Actually my judgement was wrong elsewhere as well. Bolton's loan signing Daniel Sturridge was well hyped going into this one. He spent much of the first half going out of his way to disappoint. His runs into blind alleys might have been more acceptable if he'd shown any willingness at all for a physical battle. Instead he seemed all too keen to submit to Newcastle's defenders.

And then he rather smartly hit Bolton's equaliser for his fourth goal in as many games. As I wiped the egg from my face I was forced to concede that, whatever he lacked here, he looks to be a confident and fairly lethal goalscorer.

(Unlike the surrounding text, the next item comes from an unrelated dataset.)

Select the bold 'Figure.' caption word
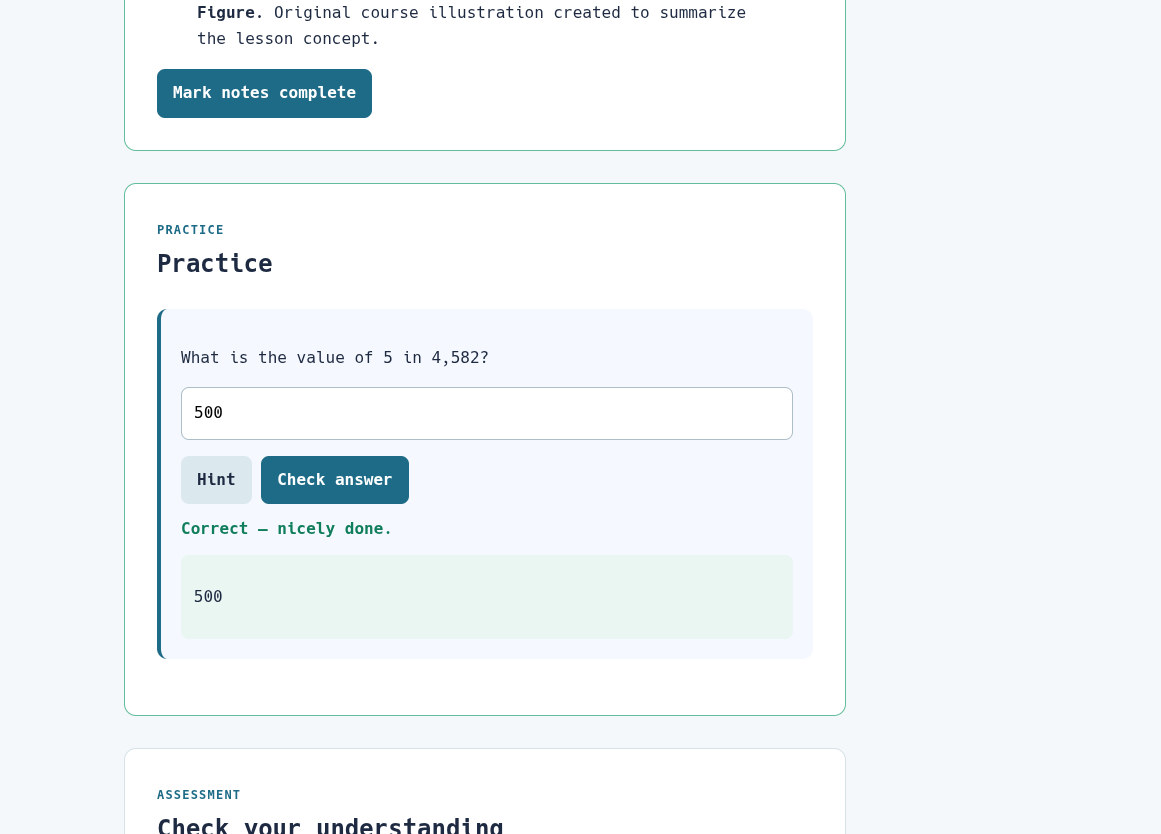This screenshot has height=834, width=1161. point(230,13)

Newcastle enjoyed more of the game in the first half but Bolton's willingness to launch speedy counterattacks probably meant Sturridge's equaliser was deserved.

The early red card in the second half robbed Newcastle of their shape with their first half goalscorer, Kevin Nolan, becoming a particularly peripheral figure but Bolton struggled to capitalise on their advantage.

It was Newcastle who finished the stronger. Jose Enrique spent most of the afternoon driving home the idea that if he could find consistent final balls to match his magnificent twinkle toes he would be one of the greats. In the dying moments he finally did produce a cross to match the destruction he'd left trailing in his wake on the wing.

Unfortunately for Newcastle, Nile Ranger was rightly judged to be offside after providing the finish the cross demanded.

So a stalemate from two teams who seem destined - if I'm not being too premature in dismissing their European hopes - to remain in mid table, enjoying the comfort of safety while evolving as teams and squads.

Bolton, as we might expect under Owen Coyle, have a commitment to play football a certain way. They remain a work in progress but offer enough to deserve applaud for their efforts.

Newcastle have, as ever, endured a season of ups and downs, of comings and goings. But in Nolan they have a galvanising captain and Leon Best impressed for spells. Cheik Tioté, celebrating a lengthy new contract, provided the assist for Nolan's goal and looks to have an impressive depth to his game.

I have, it must be said, been to many less enjoyable low scoring draws over the years.

Have I now risked all by flying to close to the sun? What damage will exposure to the greatest league in the world do?

Well, none.

It is possible to concede the superiority of the English version without ignoring Scotland's unique charm.

Compared to my usual diet of football the players display a speed of thought, an awareness of space and position and a nonchalance in control that allows games to flow better.

That is hardly to Scotland's shame given the grotesque disparity in funds available in the two leagues.

If I pay two carpenters to build two cabinets I will expect the carpenter who bills me £50,000 for his week's labour to have produced furniture of a higher standard than the carpenter who bills me £500.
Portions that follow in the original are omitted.